To make matters worse, NFL doctor, Matt McCarthy, says that CTE is being “over-exaggerated”. He claims that there is still not a clear link between football and CTE (NFL Doctor, 2015, March 18). Not a clear link? Not enough evidence? Malcolm Gladwell, a best-selling author and writer for the New Yorker gave a speech at the University of Pennsylvania a few years after Owen Thomas’ suicide. In it, he told a story about coal miners, describing how a certain insurance executive found a huge link between working in coal mines and early death. The executive published his findings through the national bureau of health in 1918, but it wasn’t until 1975 before coal mining companies actually made any changes to the industry. When the study was published in 1918, the coal mining companies said that there wasn’t enough proof to link coal mining and health concerns. Gladwell articulated, “they were using the notion of proof as an excuse not to do anything”. Later in his speech, Malcolm switched the topic from coal mining to football. He likened the coal mining companies to the people in charge at the University of Pennsylvania after Thomas’ suicide - using lack of a proof as an excuse not to do anything (Malcolm Gladwell at University of Pennsylvania. 2013, February, 14).

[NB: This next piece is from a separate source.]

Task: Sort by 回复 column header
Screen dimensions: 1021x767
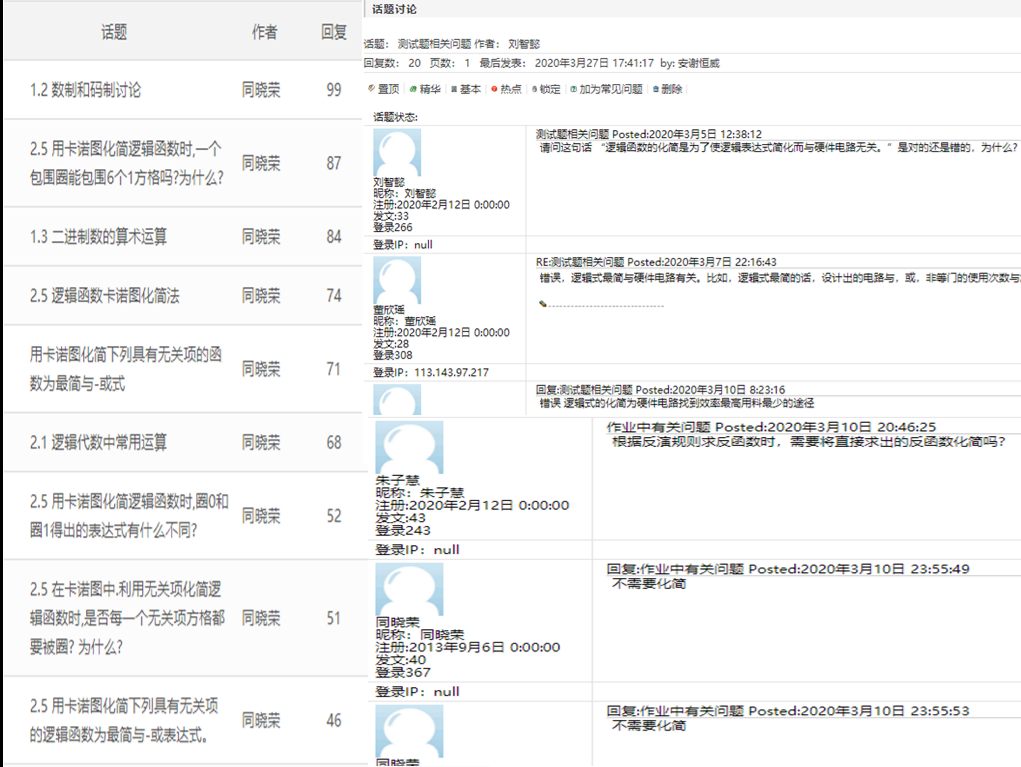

Junior Seau was born in 1969 on the other side of the country, in San Diego. In high school, he played track, basketball, and football, lettering in all three. Junior then played football for USC, where in 1989 he was selected as an All-American for the linebacker position. He got drafted by the San Diego Chargers the next year, quickly becoming one of the most popular players in football. He moved on to the Miami Dolphins, and later to the New England Patriots in 2006. Over his lengthy career, he was selected for the Pro-Bowl a total of twelve times. In 2010, Seau was involved in a serious car crash when his car fell over a one-hundred foot cliff; luckily, he was alive, but in 2012, Seau admitted to his ex-girlfriend that the crash was an attempted suicide. On May 4, 2012, Junior Seau shot himself in the chest (Junior Seau’s Death, 2012, May 4.)


Later, when his brain was taken in for analysis, CTE was discovered. It turned out that Seau had been suffering with the consequences for years, struggling with insomnia for the last seven years of his life.


How many players are currently struggling with this disease? The number is unknown. What is known, however, is that many football players, as well as hockey players, wrestlers, and boxers have suffered cruel and devastating deaths solely because the corporations in charge of their well-being have ignored the mounting research on CTE and continue to do so. Something needs to be done.